[EXERCISE DIRECTIONS]
In the listing below, which lines contain the string "Given"? Copy them all.

====

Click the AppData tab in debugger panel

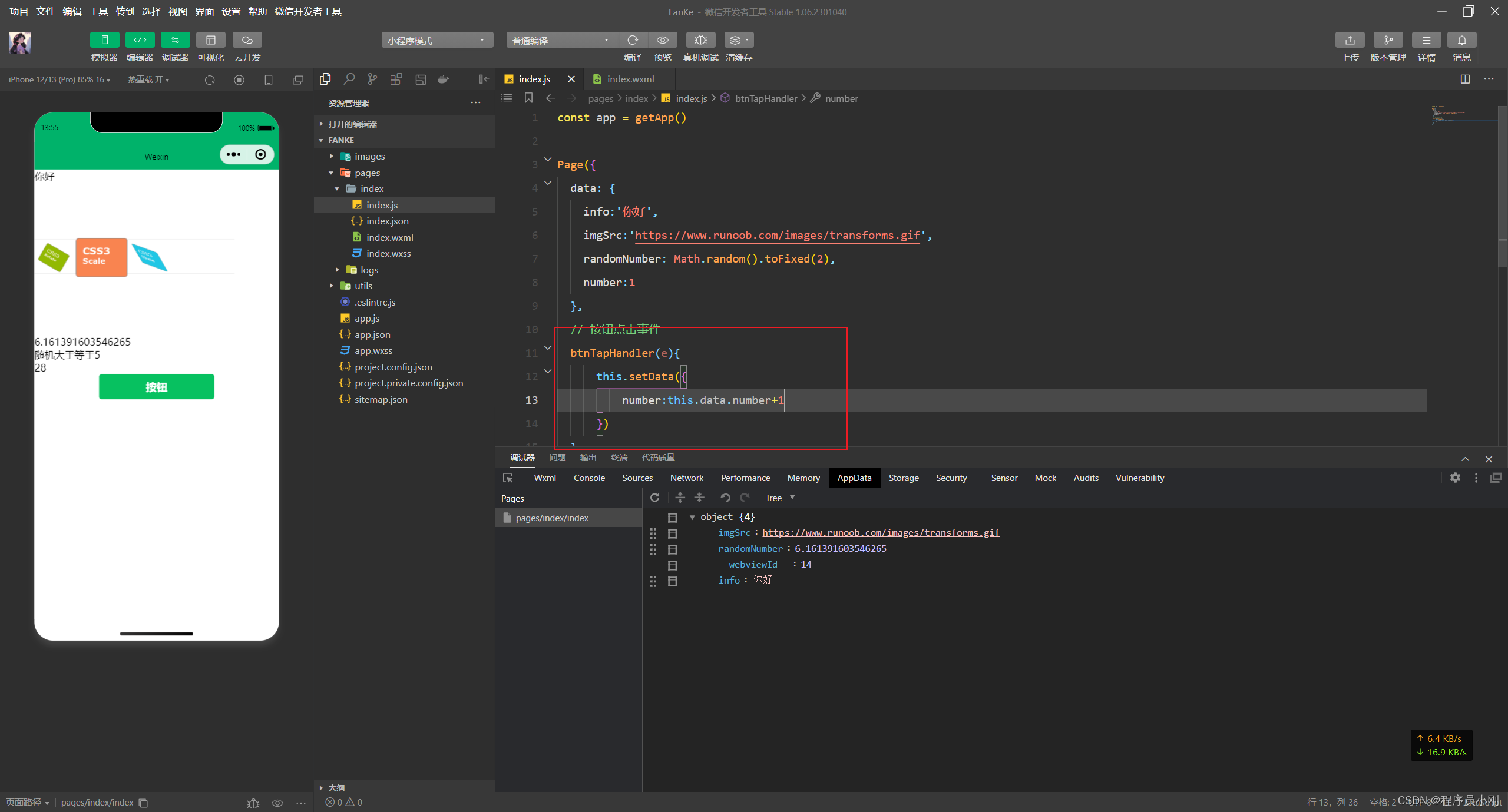pyautogui.click(x=854, y=478)
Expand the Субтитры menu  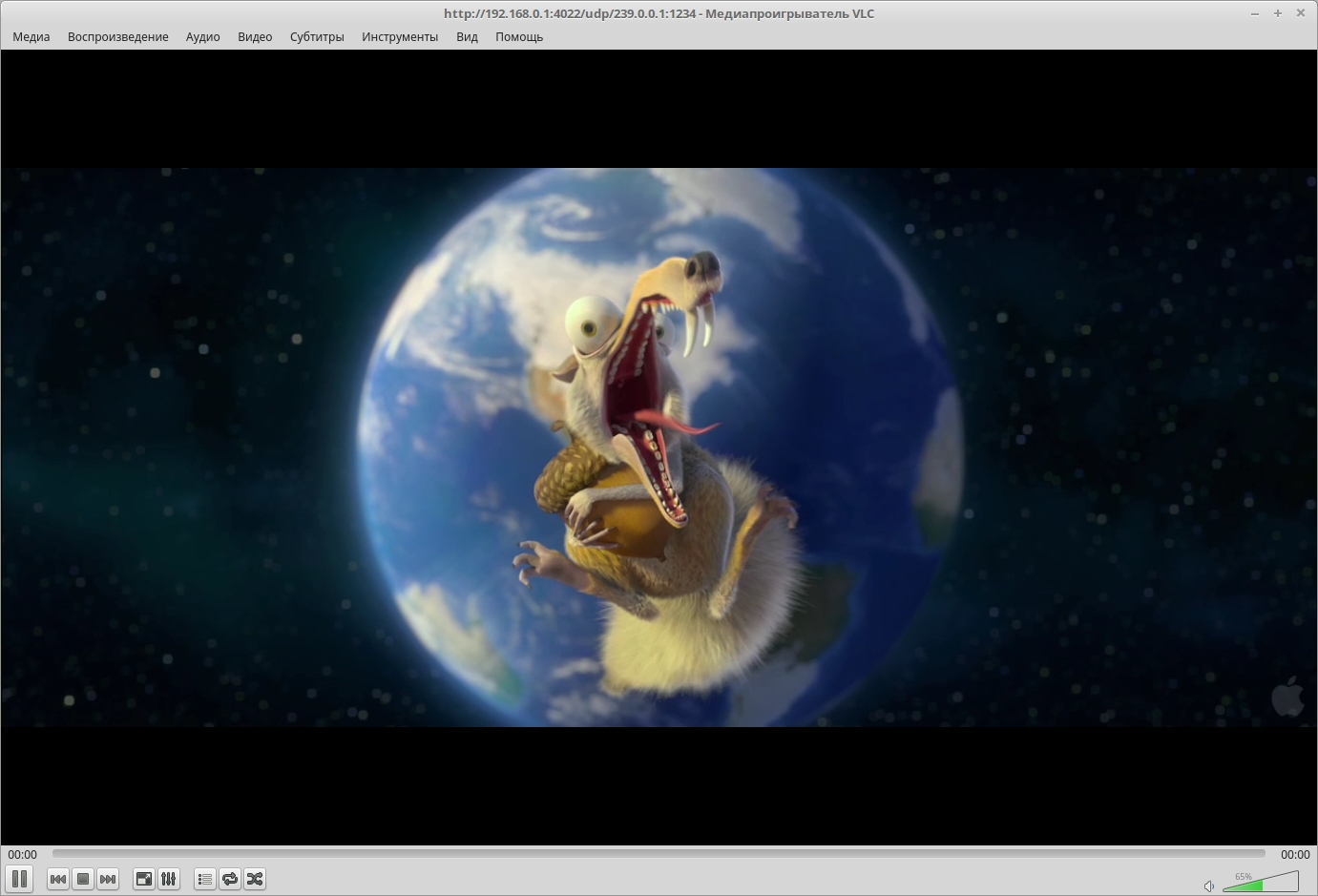317,37
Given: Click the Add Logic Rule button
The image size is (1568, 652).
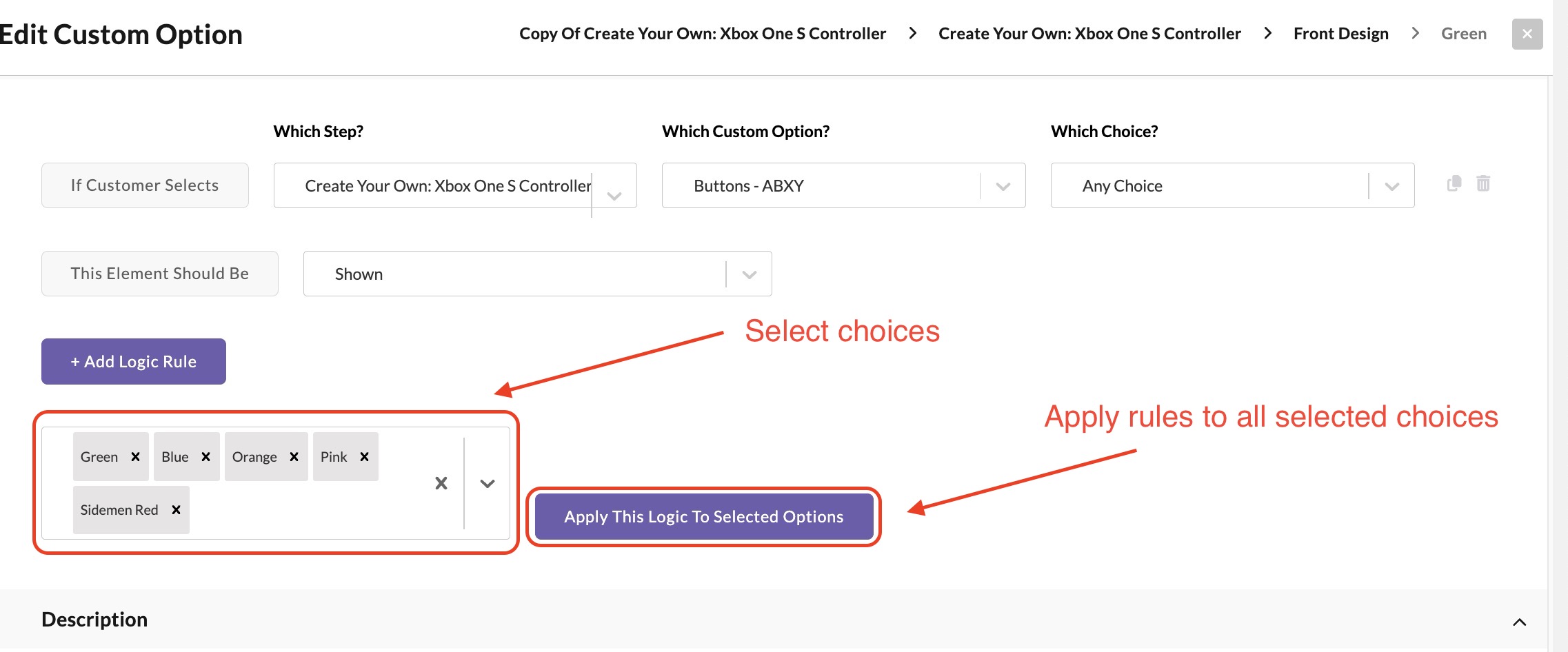Looking at the screenshot, I should click(x=134, y=361).
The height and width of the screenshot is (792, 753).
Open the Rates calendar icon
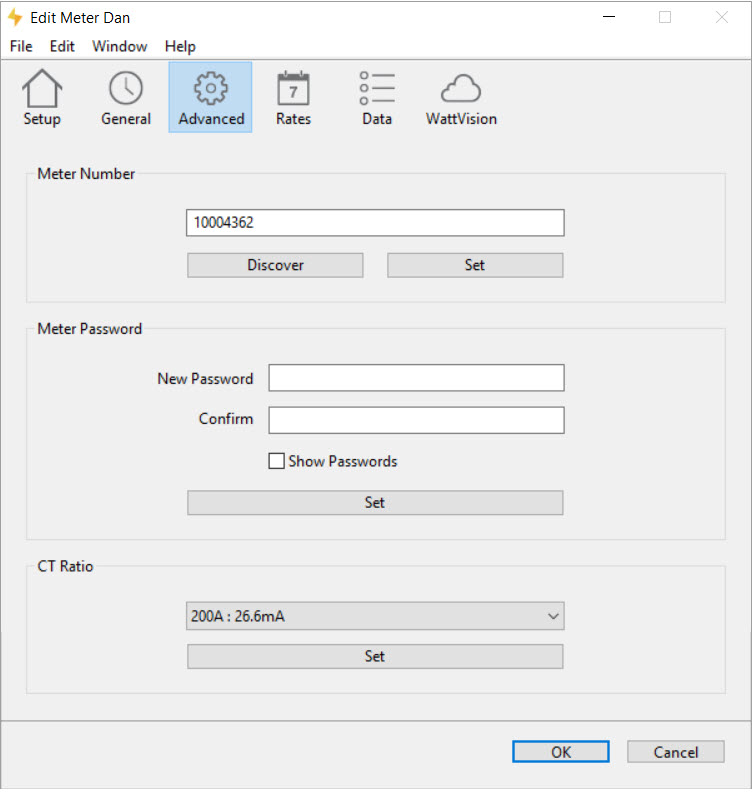click(293, 97)
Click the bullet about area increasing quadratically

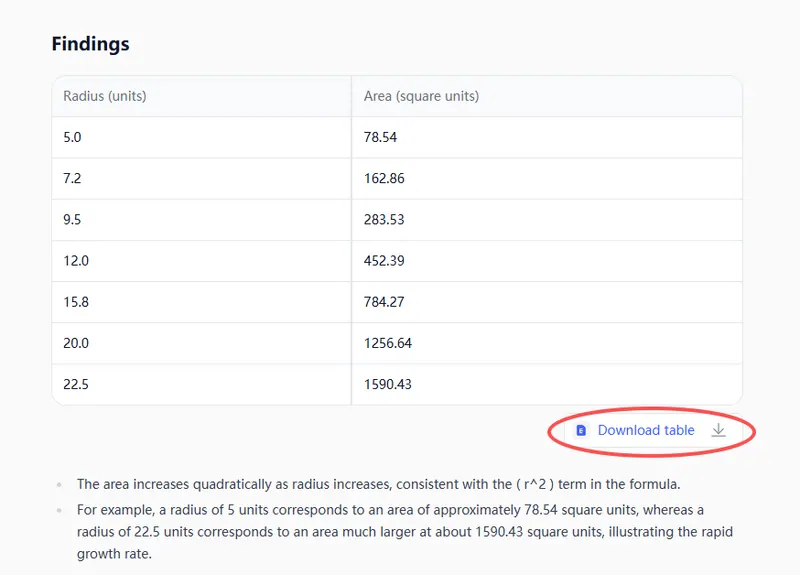pos(378,484)
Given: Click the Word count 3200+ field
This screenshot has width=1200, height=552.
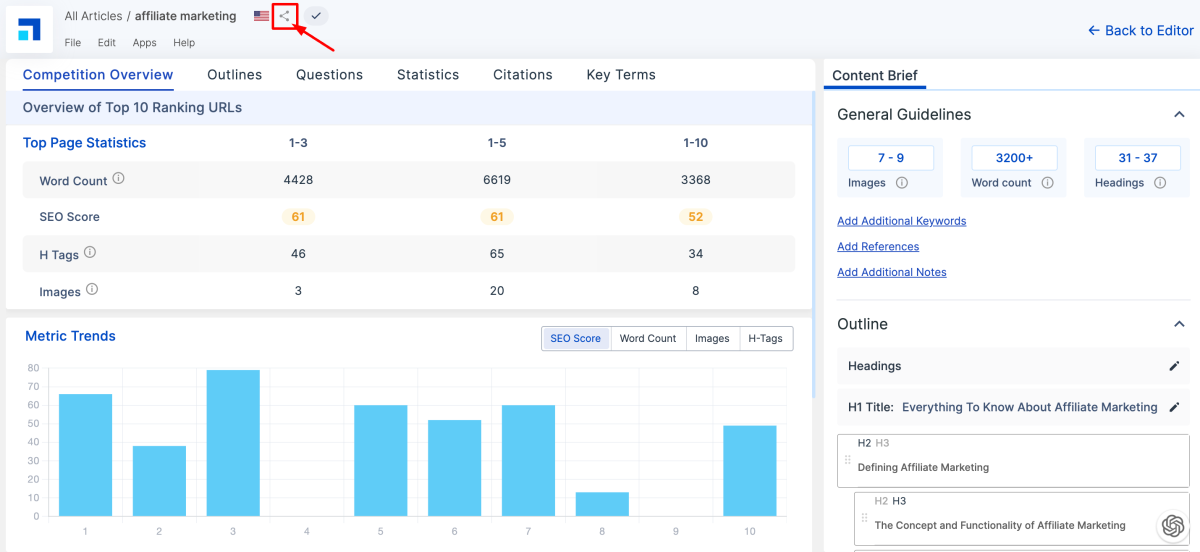Looking at the screenshot, I should [x=1013, y=158].
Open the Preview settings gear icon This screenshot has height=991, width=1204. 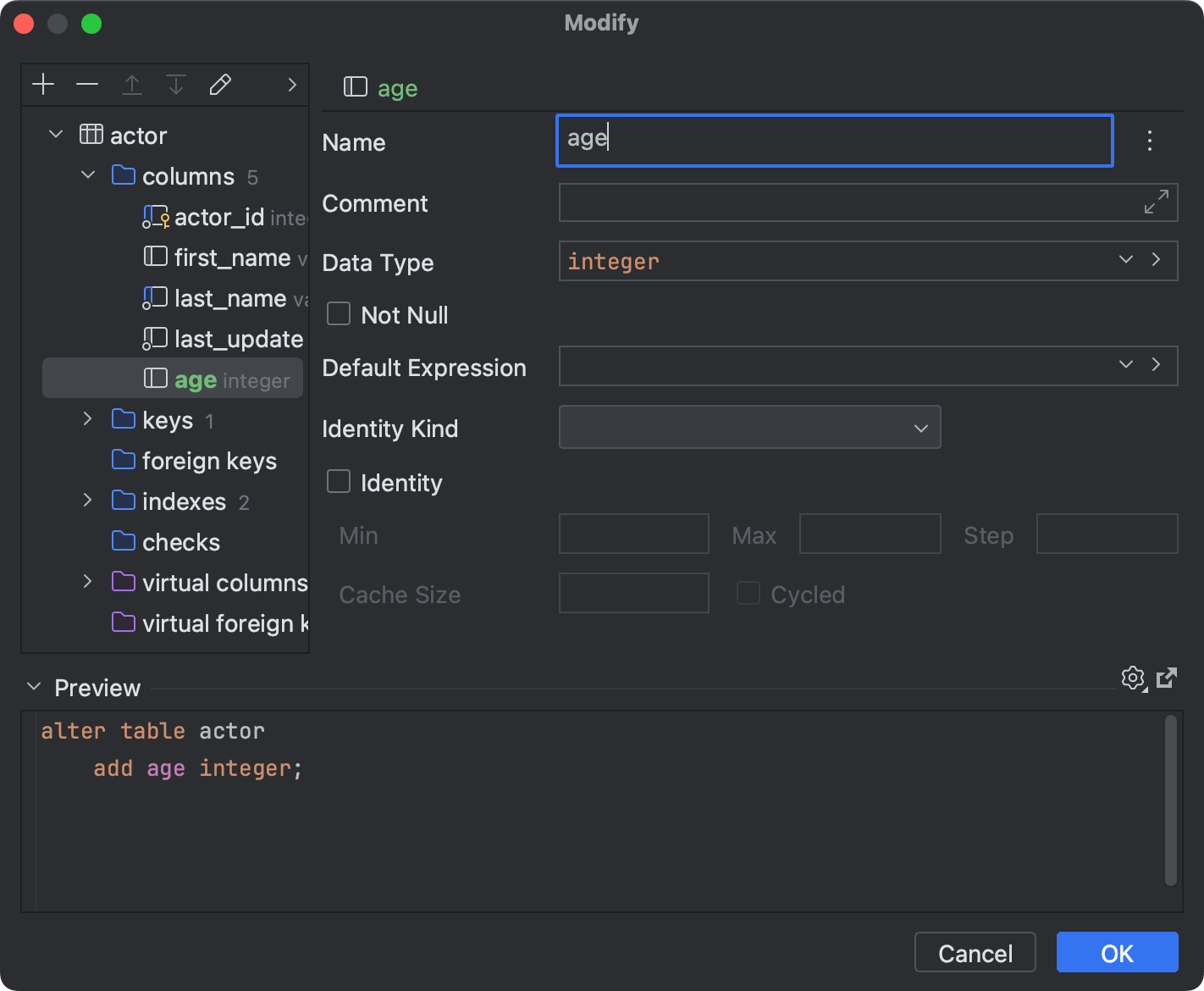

====

[FINISHED TASK]
Given: Click the Add Logic Rule button
Given: Click the Word count 3200+ field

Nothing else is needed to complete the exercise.